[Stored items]

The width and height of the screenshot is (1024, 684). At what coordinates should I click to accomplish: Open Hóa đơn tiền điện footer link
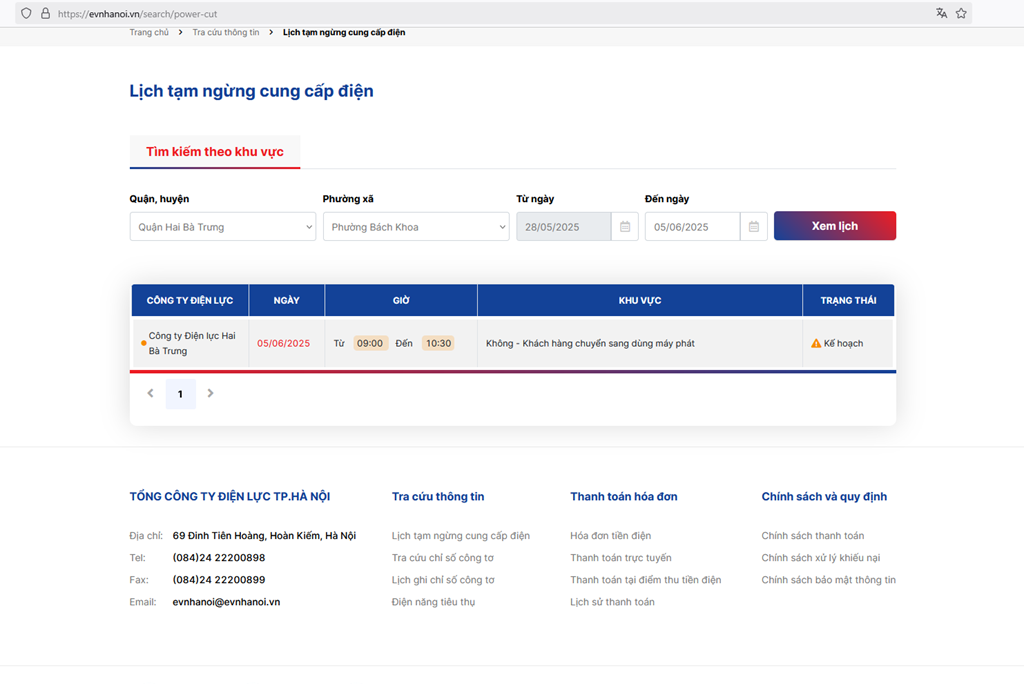tap(610, 536)
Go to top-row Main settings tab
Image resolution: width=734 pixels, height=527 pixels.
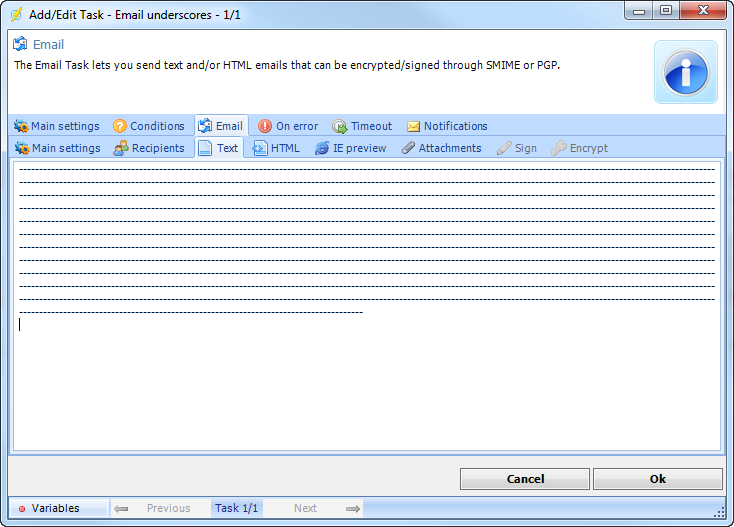click(x=57, y=126)
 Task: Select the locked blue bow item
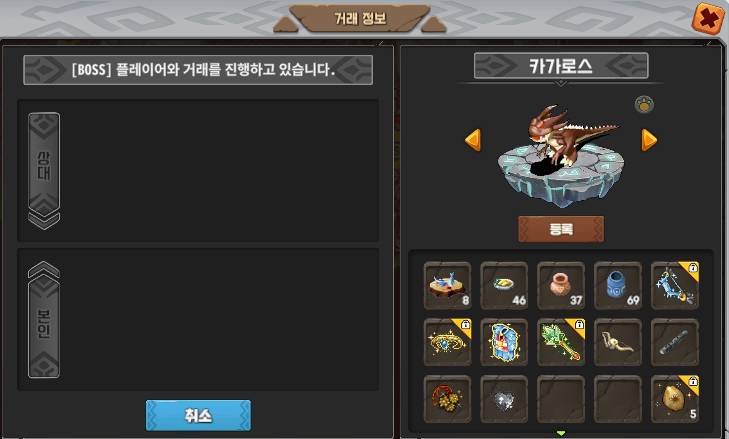click(675, 286)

▶ Try it: Transcribe all data precisely. Pictures are not copied.

▶ Exercise answer:
The width and height of the screenshot is (1024, 684). At what coordinates should I click to accomplish: Open Hóa đơn tiền điện footer link
tap(610, 536)
Go to top-row Main settings tab
Image resolution: width=734 pixels, height=527 pixels.
click(x=57, y=126)
 Task: Select the locked blue bow item
click(675, 286)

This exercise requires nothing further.